2/10
Four white kids from the US of A give us another "white man saves the poor foreigners" film during their study abroad in Guatemala
19 January 2015
Warning: Spoilers
"Living on One" has serious issues that are so typical of these "awareness raising" campaigns that have taken the stage among the privileged audiences in the US. I have no idea how this film made it to any film festivals, nor why it received any viewership past its tiny liberal-arts-college crowd that gets off to projects like "Living On One Dollar" and "Kony 2012."

The largest and most egregious mistake the filmmakers made was rendering the lives of Guatemala's poorest as simple and two-dimensional. Take Rosa for example - the filmmakers turn her into a convenient plot- device and fundraising icon with a minimal voice: "Rosa went to school. Rosa had to quit school because she's poor. Rosa wanted to be a nurse. Rosa has a business now - look at her! Now let's help Rosa become a nurse!" Feminists these boys are not.

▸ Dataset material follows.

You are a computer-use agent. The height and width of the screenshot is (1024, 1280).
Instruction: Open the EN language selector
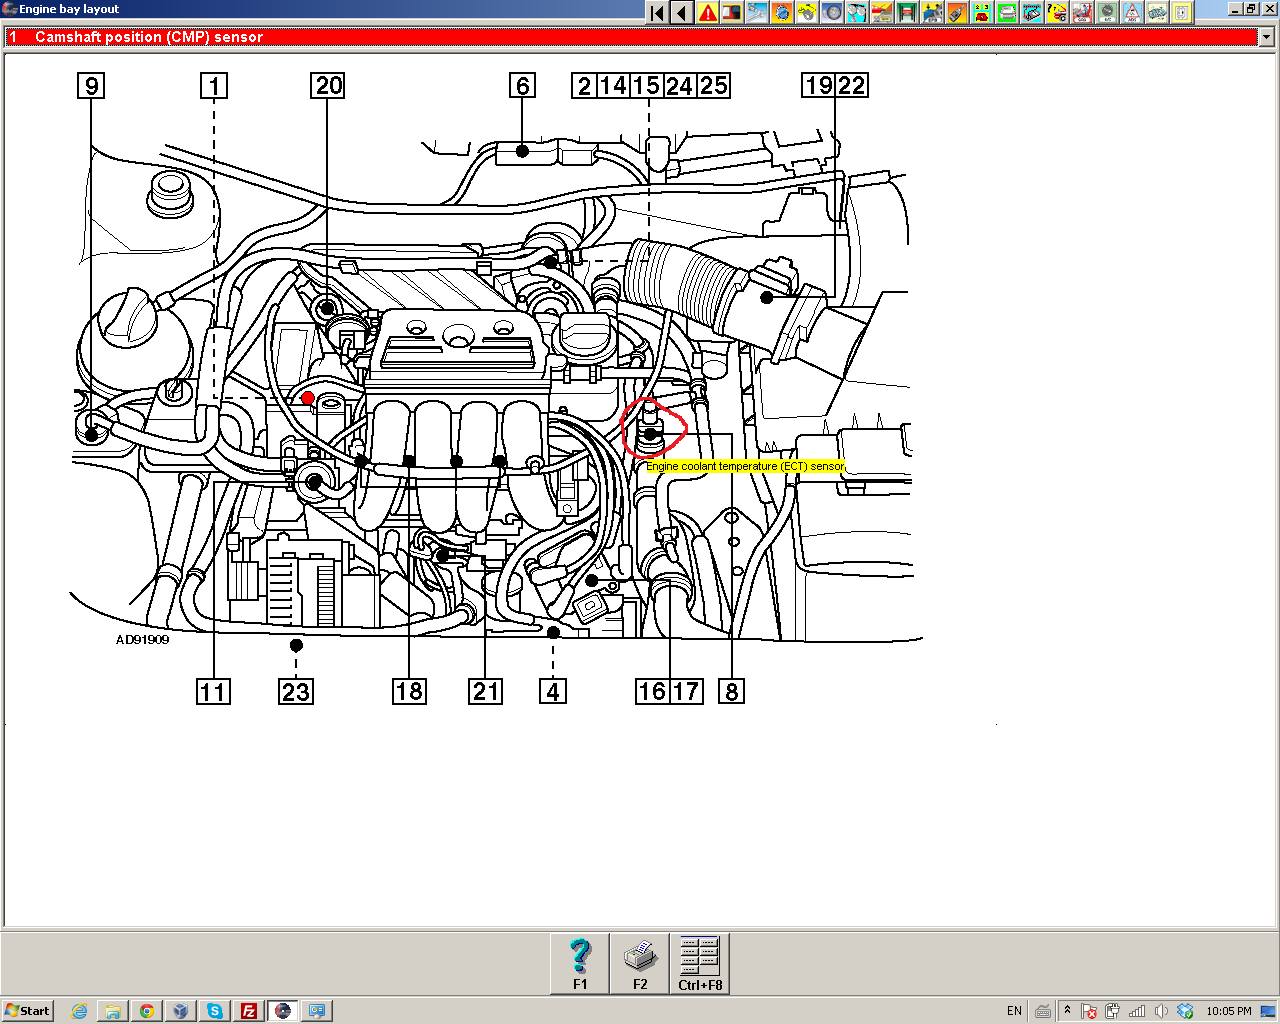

There was no presentation of agency - no depth to the people they interviewed - the Guatemalan people remained characters and tools in the "experiential education experience" of four white college-aged men from the US.

The only redeeming quality of this "white man goes to save the poor foreigners" film was its endorsement of micro-finance loans in alleviating global poverty. The rest of the film smacked of privilege. If you want to make a difference, help give people their own voices, their own access to money, and quit acting like disadvantaged people are simple and below you. We've had enough of the "suffering foreigner tourism" and the propagation of this film only keeps that bus rolling.